___ Extrait choisi
À quelques encablures des élections, une nouvelle affaire de satanisme refait surface. Fait désormais presque habituel, avant chaque échéance électorale, les jeunes du Maroc doivent faire l'objet de jeux dogmatiques et de fausses idéologies politiques. Aujourd'hui, c'est à Benslimane que l'affaire prend corps. Plusieurs collégiens et lycéens se plaignent de la présence dans leurs établissements de «jeunes adorateurs de Satan». D'après les témoignages des élèves, les fous de Satan, égorgeraient (encore une fois) les chats, boiraient leur sang, seraient couverts de tatouages, s'habilleraient en noir et n'écoutent que du Heavy Metal. Pourtant, à Benslimane, il n' y a pas un chat pour apporter une preuve sur toutes ces déclarations, rejetées par la police locale, qui, en absence de preuves, ne peut procéder à aucune arrestation.
______
Consigne 1: Pouvez-vous répéter tel quel, dans l'extrait sur l'affaire de Benslimane, tout ce qui va de « À quelques encablures » jusqu'à « à aucune arrestation. » ?
Consigne 2: D'après les témoignages des élèves cités dans l'extrait sur l'affaire de Benslimane, quels agissements ou traits sont attribués aux « fous de Satan » ? Donnez-les tous.
___ Données fournies
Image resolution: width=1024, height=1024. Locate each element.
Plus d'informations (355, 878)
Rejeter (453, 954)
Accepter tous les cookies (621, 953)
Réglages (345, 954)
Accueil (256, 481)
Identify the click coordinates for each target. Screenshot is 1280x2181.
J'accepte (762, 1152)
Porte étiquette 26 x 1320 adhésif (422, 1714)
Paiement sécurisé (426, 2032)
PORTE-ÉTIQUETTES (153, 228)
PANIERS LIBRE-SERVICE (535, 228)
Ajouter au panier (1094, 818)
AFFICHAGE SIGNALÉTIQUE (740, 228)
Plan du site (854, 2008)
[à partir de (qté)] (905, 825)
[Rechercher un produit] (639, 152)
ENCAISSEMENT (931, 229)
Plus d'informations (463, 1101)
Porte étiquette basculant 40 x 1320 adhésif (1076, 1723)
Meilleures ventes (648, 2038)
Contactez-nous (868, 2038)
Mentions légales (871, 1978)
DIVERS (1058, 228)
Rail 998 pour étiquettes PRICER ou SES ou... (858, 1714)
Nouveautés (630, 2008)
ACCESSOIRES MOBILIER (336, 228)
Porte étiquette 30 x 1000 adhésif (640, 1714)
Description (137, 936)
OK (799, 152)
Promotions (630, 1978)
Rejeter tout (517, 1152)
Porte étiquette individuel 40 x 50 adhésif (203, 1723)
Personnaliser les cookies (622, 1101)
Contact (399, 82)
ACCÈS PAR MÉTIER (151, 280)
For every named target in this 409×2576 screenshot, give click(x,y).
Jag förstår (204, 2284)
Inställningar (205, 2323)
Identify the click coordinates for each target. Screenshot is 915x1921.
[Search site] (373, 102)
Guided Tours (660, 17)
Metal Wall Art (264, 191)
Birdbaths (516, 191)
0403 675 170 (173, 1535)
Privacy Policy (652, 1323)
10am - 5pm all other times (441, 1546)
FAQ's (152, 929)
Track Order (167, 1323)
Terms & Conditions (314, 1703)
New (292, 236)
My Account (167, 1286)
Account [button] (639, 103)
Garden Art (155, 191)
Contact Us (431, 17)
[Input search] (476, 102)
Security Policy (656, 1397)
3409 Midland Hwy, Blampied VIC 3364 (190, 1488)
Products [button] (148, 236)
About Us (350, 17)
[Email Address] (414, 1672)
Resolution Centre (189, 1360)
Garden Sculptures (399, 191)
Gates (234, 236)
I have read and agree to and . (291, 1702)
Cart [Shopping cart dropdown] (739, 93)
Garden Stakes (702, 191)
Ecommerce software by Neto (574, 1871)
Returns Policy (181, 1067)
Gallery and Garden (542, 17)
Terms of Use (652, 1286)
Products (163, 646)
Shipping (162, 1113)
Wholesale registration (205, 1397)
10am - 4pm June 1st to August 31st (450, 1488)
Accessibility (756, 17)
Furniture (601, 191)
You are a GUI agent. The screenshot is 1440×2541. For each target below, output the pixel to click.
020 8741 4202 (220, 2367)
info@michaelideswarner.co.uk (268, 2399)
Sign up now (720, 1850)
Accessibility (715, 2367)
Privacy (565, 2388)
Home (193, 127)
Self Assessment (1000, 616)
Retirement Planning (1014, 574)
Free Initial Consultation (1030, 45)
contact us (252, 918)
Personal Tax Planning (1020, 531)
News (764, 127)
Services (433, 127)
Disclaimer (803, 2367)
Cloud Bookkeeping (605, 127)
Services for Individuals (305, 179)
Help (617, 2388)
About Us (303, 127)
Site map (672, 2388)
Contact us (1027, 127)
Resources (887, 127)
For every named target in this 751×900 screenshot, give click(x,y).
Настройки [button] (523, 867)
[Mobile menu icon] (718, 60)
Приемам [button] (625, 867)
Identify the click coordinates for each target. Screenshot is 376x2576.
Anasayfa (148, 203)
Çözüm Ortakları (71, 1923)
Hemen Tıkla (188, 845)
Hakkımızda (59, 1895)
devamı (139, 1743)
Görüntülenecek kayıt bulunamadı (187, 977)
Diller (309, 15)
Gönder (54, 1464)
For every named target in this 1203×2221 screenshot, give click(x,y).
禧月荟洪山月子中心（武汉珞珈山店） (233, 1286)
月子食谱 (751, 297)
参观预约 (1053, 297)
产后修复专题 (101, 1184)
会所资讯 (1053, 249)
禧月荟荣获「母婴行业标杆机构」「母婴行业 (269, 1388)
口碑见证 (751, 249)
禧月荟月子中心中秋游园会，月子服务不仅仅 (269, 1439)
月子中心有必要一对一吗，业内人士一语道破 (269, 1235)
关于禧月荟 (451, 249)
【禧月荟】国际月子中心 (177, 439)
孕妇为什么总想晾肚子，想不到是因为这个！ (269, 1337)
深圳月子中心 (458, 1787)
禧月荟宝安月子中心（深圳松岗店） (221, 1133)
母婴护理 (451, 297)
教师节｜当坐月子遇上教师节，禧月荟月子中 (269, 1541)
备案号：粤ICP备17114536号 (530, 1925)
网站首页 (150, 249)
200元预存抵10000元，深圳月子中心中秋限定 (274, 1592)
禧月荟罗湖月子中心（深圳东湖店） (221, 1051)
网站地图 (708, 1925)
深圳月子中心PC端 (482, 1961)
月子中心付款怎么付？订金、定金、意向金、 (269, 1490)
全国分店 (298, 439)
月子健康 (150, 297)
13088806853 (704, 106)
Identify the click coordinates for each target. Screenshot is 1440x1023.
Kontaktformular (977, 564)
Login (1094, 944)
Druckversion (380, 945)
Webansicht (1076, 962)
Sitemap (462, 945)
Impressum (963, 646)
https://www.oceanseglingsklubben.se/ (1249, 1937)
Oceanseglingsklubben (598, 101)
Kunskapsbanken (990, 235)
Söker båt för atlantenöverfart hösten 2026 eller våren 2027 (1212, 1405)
______
Réponse rédigée 1:
À quelques encablures des élections, une nouvelle affaire de satanisme refait surface. Fait désormais presque habituel, avant chaque échéance électorale, les jeunes du Maroc doivent faire l'objet de jeux dogmatiques et de fausses idéologies politiques. Aujourd'hui, c'est à Benslimane que l'affaire prend corps. Plusieurs collégiens et lycéens se plaignent de la présence dans leurs établissements de «jeunes adorateurs de Satan». D'après les témoignages des élèves, les fous de Satan, égorgeraient (encore une fois) les chats, boiraient leur sang, seraient couverts de tatouages, s'habilleraient en noir et n'écoutent que du Heavy Metal. Pourtant, à Benslimane, il n' y a pas un chat pour apporter une preuve sur toutes ces déclarations, rejetées par la police locale, qui, en absence de preuves, ne peut procéder à aucune arrestation.

Réponse rédigée 2:
- Ils égorgeraient les chats.
- Ils boiraient leur sang.
- Ils seraient couverts de tatouages.
- Ils s'habilleraient en noir.
- Ils n'écoutent que du Heavy Metal.